- _SUPPLIED DATA_:
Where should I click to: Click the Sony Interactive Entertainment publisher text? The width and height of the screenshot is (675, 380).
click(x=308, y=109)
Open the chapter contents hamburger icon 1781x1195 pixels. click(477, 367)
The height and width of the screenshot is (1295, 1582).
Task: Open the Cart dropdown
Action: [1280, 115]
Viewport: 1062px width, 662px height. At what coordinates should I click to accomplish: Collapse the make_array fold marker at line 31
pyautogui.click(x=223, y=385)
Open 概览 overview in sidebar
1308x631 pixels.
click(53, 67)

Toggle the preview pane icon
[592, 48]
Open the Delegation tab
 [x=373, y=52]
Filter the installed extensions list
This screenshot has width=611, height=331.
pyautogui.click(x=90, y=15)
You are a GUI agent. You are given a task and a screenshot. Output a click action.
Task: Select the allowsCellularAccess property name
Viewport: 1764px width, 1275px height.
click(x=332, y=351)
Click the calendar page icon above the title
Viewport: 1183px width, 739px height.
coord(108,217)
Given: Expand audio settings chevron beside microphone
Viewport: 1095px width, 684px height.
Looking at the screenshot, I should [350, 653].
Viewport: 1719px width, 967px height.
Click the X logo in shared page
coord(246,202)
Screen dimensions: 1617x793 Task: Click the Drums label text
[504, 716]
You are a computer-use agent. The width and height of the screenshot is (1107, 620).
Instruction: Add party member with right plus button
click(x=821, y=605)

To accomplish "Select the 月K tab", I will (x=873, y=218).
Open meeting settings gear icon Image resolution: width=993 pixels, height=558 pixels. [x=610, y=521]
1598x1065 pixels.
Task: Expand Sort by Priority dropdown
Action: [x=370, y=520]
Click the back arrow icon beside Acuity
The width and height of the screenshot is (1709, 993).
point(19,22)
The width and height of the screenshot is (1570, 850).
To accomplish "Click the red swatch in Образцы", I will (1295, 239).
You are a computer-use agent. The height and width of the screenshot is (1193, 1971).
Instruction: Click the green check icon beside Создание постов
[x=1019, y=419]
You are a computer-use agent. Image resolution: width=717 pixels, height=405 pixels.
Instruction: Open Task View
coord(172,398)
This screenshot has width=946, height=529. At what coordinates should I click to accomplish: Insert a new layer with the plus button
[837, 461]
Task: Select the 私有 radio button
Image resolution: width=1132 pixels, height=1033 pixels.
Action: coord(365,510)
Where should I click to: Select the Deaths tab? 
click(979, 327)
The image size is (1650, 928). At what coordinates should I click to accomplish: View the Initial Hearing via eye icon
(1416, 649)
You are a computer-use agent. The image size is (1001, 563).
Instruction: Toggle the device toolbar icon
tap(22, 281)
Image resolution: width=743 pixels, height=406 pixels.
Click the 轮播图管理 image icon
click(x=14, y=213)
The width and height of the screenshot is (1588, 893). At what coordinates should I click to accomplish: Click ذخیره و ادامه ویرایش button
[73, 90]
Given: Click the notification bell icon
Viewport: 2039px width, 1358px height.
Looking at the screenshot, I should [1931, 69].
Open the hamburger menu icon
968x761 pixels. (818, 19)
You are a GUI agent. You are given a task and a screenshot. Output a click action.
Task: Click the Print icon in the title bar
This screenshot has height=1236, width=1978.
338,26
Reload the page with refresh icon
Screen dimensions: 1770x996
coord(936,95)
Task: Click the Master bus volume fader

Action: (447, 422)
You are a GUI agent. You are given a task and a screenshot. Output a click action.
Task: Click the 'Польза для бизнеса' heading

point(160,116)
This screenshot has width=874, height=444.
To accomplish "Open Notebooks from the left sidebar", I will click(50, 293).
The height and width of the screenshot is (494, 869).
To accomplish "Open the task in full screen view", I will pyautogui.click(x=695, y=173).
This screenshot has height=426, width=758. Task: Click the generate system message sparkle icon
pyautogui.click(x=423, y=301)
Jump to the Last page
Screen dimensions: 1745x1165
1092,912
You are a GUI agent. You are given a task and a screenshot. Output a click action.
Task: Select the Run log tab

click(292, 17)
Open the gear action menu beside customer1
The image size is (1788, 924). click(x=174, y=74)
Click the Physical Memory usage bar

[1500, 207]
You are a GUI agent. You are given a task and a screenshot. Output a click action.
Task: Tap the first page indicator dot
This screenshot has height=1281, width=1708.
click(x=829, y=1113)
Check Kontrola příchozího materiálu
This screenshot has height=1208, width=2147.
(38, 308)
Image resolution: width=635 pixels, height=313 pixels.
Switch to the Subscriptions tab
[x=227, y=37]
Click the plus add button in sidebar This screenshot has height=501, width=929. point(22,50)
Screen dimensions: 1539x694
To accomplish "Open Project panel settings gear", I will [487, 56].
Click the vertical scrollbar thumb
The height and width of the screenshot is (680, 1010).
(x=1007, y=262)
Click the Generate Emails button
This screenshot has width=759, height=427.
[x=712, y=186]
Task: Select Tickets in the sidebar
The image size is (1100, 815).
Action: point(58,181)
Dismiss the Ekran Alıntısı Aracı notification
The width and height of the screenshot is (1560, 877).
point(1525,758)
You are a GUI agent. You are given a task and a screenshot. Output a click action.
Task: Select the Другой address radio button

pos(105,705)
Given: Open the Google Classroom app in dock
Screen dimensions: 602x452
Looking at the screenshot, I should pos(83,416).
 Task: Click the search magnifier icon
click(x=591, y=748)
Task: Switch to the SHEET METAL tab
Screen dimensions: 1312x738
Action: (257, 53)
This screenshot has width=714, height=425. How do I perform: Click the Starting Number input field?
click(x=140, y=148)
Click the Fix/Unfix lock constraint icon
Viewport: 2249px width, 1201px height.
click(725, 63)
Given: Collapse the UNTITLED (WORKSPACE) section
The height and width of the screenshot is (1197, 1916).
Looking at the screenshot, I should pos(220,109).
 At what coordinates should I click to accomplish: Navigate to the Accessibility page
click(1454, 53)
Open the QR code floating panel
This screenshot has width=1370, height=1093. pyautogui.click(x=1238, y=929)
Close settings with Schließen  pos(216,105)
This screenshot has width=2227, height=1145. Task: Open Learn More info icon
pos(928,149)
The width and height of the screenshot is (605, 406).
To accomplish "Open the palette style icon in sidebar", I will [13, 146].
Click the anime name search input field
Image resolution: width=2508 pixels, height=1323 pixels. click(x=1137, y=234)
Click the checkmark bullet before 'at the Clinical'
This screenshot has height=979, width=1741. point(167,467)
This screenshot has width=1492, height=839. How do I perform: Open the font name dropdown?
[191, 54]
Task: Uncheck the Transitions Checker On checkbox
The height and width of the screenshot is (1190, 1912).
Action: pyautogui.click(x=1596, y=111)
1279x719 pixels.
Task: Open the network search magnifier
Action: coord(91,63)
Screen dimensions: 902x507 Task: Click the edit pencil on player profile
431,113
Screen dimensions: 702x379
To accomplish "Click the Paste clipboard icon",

- _HOW TO COMPLETE THIS TASK_:
Return the whole listing exactly, with every line included.

- _ANSWER SECTION_:
Where should I click to: Click the Sony Interactive Entertainment publisher text? The width and height of the screenshot is (675, 380).
click(x=308, y=109)
Open the chapter contents hamburger icon 1781x1195 pixels. click(477, 367)
The height and width of the screenshot is (1295, 1582).
Task: Open the Cart dropdown
Action: [1280, 115]
Viewport: 1062px width, 662px height. At what coordinates should I click to accomplish: Collapse the make_array fold marker at line 31
pyautogui.click(x=223, y=385)
Open 概览 overview in sidebar
1308x631 pixels.
click(53, 67)

Toggle the preview pane icon
[592, 48]
Open the Delegation tab
 [x=373, y=52]
Filter the installed extensions list
This screenshot has width=611, height=331.
pyautogui.click(x=90, y=15)
You are a GUI agent. You are given a task and a screenshot. Output a click action.
Task: Select the allowsCellularAccess property name
Viewport: 1764px width, 1275px height.
click(x=332, y=351)
Click the calendar page icon above the title
Viewport: 1183px width, 739px height.
coord(108,217)
Given: Expand audio settings chevron beside microphone
Viewport: 1095px width, 684px height.
Looking at the screenshot, I should [350, 653].
Viewport: 1719px width, 967px height.
Click the X logo in shared page
coord(246,202)
Screen dimensions: 1617x793 Task: Click the Drums label text
[504, 716]
You are a computer-use agent. The width and height of the screenshot is (1107, 620).
Instruction: Add party member with right plus button
click(x=821, y=605)

To accomplish "Select the 月K tab", I will (x=873, y=218).
Open meeting settings gear icon Image resolution: width=993 pixels, height=558 pixels. [x=610, y=521]
1598x1065 pixels.
Task: Expand Sort by Priority dropdown
Action: [x=370, y=520]
Click the back arrow icon beside Acuity
The width and height of the screenshot is (1709, 993).
point(19,22)
The width and height of the screenshot is (1570, 850).
To accomplish "Click the red swatch in Образцы", I will (1295, 239).
You are a computer-use agent. The height and width of the screenshot is (1193, 1971).
Instruction: Click the green check icon beside Создание постов
[x=1019, y=419]
You are a computer-use agent. Image resolution: width=717 pixels, height=405 pixels.
Instruction: Open Task View
coord(172,398)
This screenshot has width=946, height=529. At what coordinates should I click to accomplish: Insert a new layer with the plus button
[837, 461]
Task: Select the 私有 radio button
Image resolution: width=1132 pixels, height=1033 pixels.
Action: coord(365,510)
Where should I click to: Select the Deaths tab? 
click(979, 327)
The image size is (1650, 928). At what coordinates should I click to accomplish: View the Initial Hearing via eye icon
(1416, 649)
You are a computer-use agent. The image size is (1001, 563).
Instruction: Toggle the device toolbar icon
tap(22, 281)
Image resolution: width=743 pixels, height=406 pixels.
Click the 轮播图管理 image icon
click(x=14, y=213)
The width and height of the screenshot is (1588, 893). At what coordinates should I click to accomplish: Click ذخیره و ادامه ویرایش button
[73, 90]
Given: Click the notification bell icon
Viewport: 2039px width, 1358px height.
Looking at the screenshot, I should [1931, 69].
Open the hamburger menu icon
968x761 pixels. (818, 19)
You are a GUI agent. You are given a task and a screenshot. Output a click action.
Task: Click the Print icon in the title bar
This screenshot has height=1236, width=1978.
338,26
Reload the page with refresh icon
Screen dimensions: 1770x996
coord(936,95)
Task: Click the Master bus volume fader

Action: (447, 422)
You are a GUI agent. You are given a task and a screenshot. Output a click action.
Task: Click the 'Польза для бизнеса' heading

point(160,116)
This screenshot has width=874, height=444.
To accomplish "Open Notebooks from the left sidebar", I will click(50, 293).
The height and width of the screenshot is (494, 869).
To accomplish "Open the task in full screen view", I will pyautogui.click(x=695, y=173).
This screenshot has height=426, width=758. Task: Click the generate system message sparkle icon
pyautogui.click(x=423, y=301)
Jump to the Last page
Screen dimensions: 1745x1165
1092,912
You are a GUI agent. You are given a task and a screenshot. Output a click action.
Task: Select the Run log tab

click(292, 17)
Open the gear action menu beside customer1
The image size is (1788, 924). click(x=174, y=74)
Click the Physical Memory usage bar

[1500, 207]
You are a GUI agent. You are given a task and a screenshot. Output a click action.
Task: Tap the first page indicator dot
This screenshot has height=1281, width=1708.
click(x=829, y=1113)
Check Kontrola příchozího materiálu
This screenshot has height=1208, width=2147.
(38, 308)
Image resolution: width=635 pixels, height=313 pixels.
Switch to the Subscriptions tab
[x=227, y=37]
Click the plus add button in sidebar This screenshot has height=501, width=929. point(22,50)
Screen dimensions: 1539x694
To accomplish "Open Project panel settings gear", I will [487, 56].
Click the vertical scrollbar thumb
The height and width of the screenshot is (680, 1010).
(x=1007, y=262)
Click the Generate Emails button
This screenshot has width=759, height=427.
[x=712, y=186]
Task: Select Tickets in the sidebar
The image size is (1100, 815).
Action: point(58,181)
Dismiss the Ekran Alıntısı Aracı notification
The width and height of the screenshot is (1560, 877).
point(1525,758)
You are a GUI agent. You are given a task and a screenshot. Output a click action.
Task: Select the Другой address radio button

pos(105,705)
Given: Open the Google Classroom app in dock
Screen dimensions: 602x452
Looking at the screenshot, I should pos(83,416).
 Task: Click the search magnifier icon
click(x=591, y=748)
Task: Switch to the SHEET METAL tab
Screen dimensions: 1312x738
Action: (257, 53)
This screenshot has width=714, height=425. How do I perform: Click the Starting Number input field?
click(x=140, y=148)
Click the Fix/Unfix lock constraint icon
Viewport: 2249px width, 1201px height.
click(725, 63)
Given: Collapse the UNTITLED (WORKSPACE) section
The height and width of the screenshot is (1197, 1916).
Looking at the screenshot, I should pos(220,109).
 At what coordinates should I click to accomplish: Navigate to the Accessibility page
click(1454, 53)
Open the QR code floating panel
This screenshot has width=1370, height=1093. pyautogui.click(x=1238, y=929)
Close settings with Schließen  pos(216,105)
This screenshot has width=2227, height=1145. Task: Open Learn More info icon
pos(928,149)
The width and height of the screenshot is (605, 406).
To accomplish "Open the palette style icon in sidebar", I will [13, 146].
Click the anime name search input field
Image resolution: width=2508 pixels, height=1323 pixels. click(x=1137, y=234)
Click the checkmark bullet before 'at the Clinical'
This screenshot has height=979, width=1741. point(167,467)
This screenshot has width=1492, height=839. How do I perform: Open the font name dropdown?
[191, 54]
Task: Uncheck the Transitions Checker On checkbox
The height and width of the screenshot is (1190, 1912).
Action: pyautogui.click(x=1596, y=111)
1279x719 pixels.
Task: Open the network search magnifier
Action: coord(91,63)
Screen dimensions: 902x507 Task: Click the edit pencil on player profile
431,113
Screen dimensions: 702x379
To accomplish "Click the Paste clipboard icon",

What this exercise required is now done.